● Assignment
Once the line containing "Task: Open the" appears, output it and each remaining line of the records below exactly, with no pictures and nothing more.

____

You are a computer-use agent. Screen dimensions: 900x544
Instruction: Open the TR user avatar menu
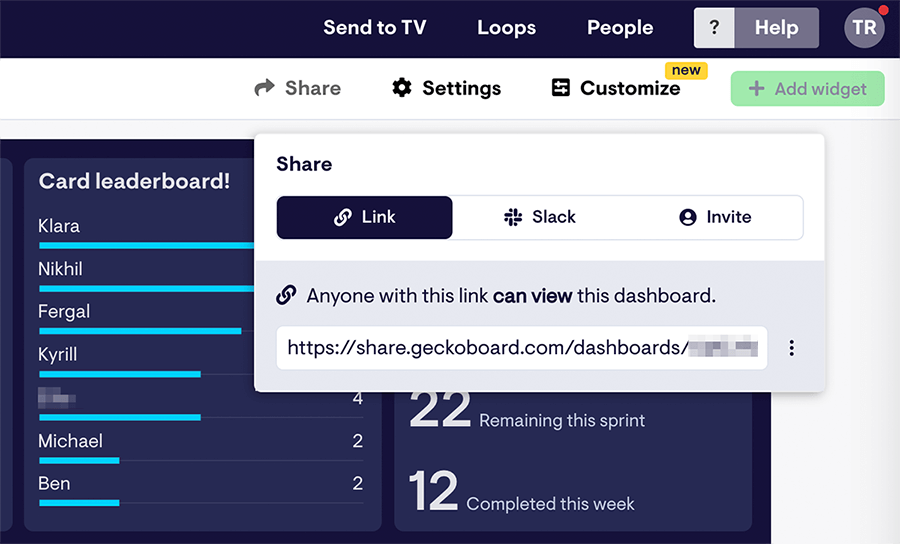864,28
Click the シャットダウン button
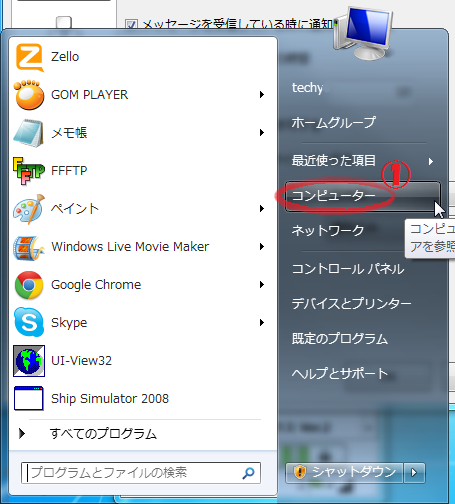Viewport: 455px width, 504px height. click(344, 473)
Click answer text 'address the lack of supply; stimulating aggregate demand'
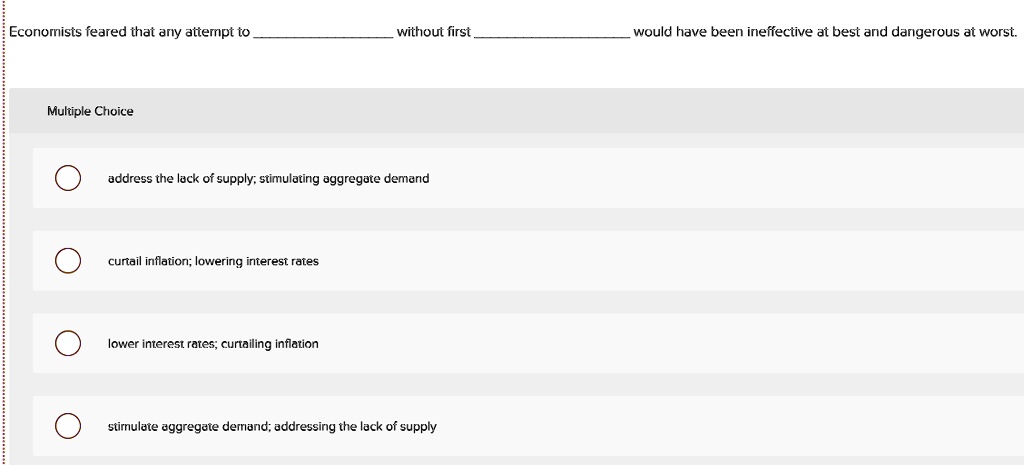Screen dimensions: 1024x465 coord(268,178)
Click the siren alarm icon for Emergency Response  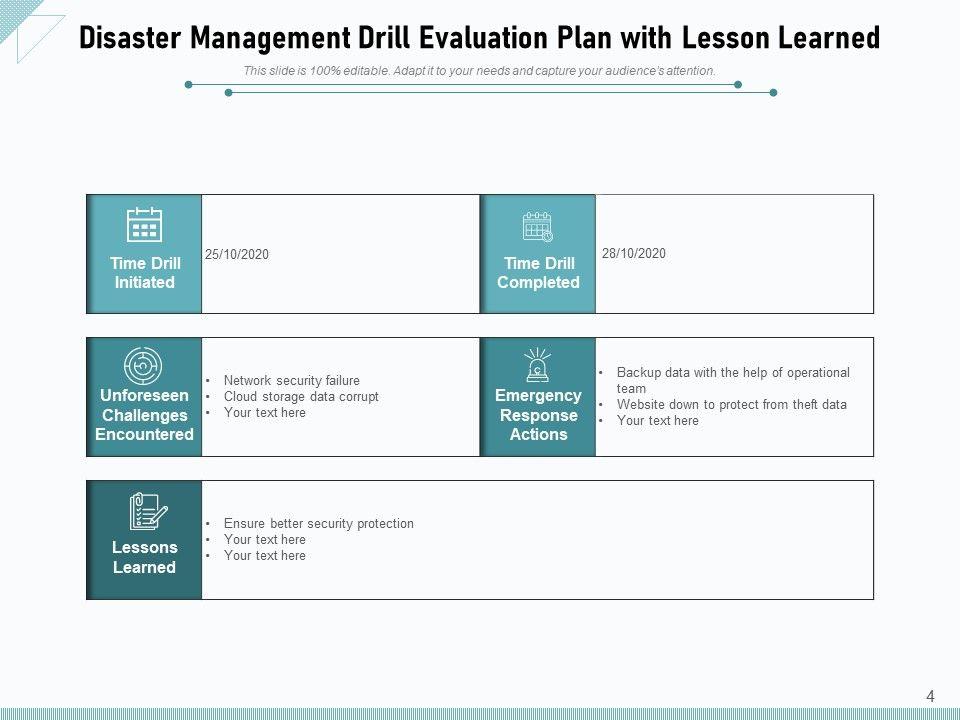point(538,366)
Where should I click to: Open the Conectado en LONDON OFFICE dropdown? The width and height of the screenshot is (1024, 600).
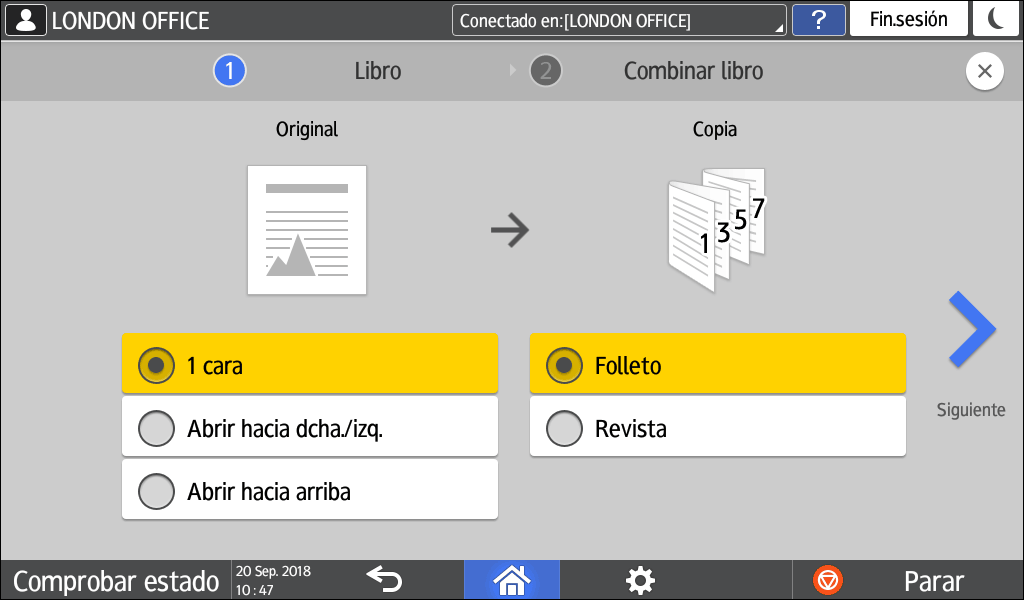[x=618, y=20]

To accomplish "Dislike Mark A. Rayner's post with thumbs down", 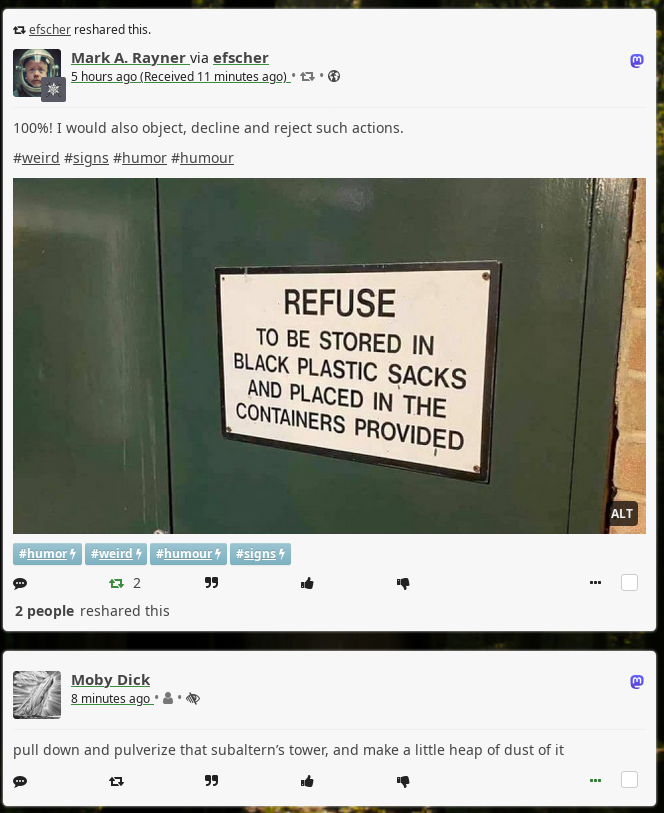I will click(403, 584).
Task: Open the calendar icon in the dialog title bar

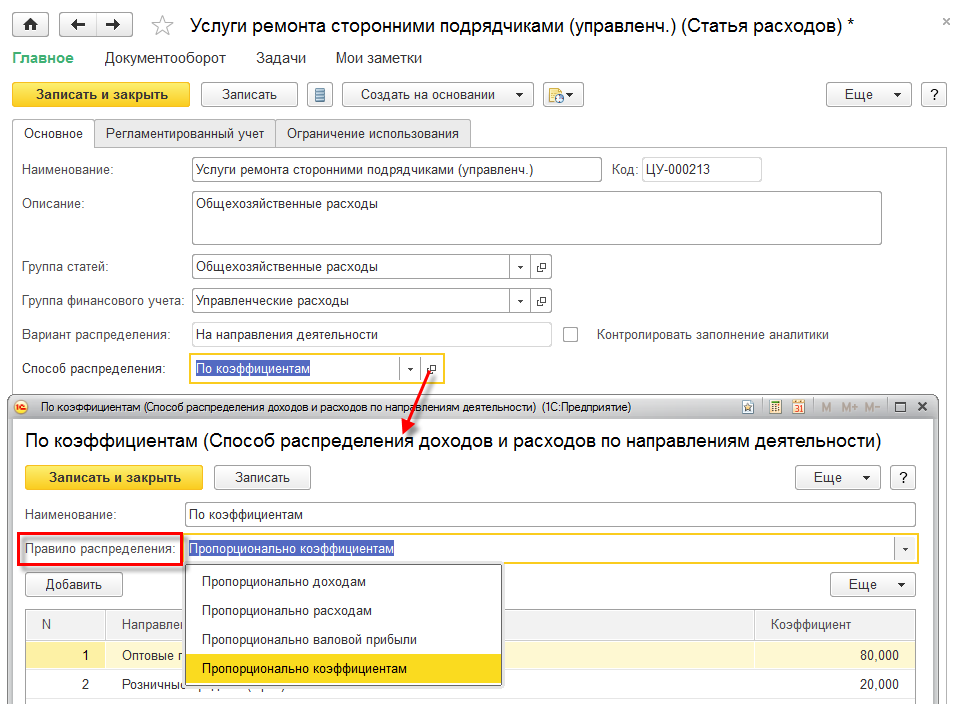Action: click(798, 407)
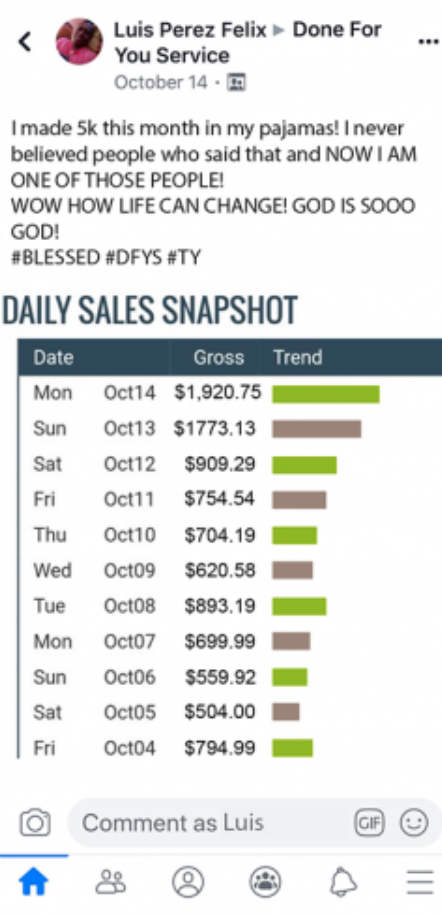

____

● Answer space
Task: Open the calendar icon in the dialog title bar

Action: click(798, 407)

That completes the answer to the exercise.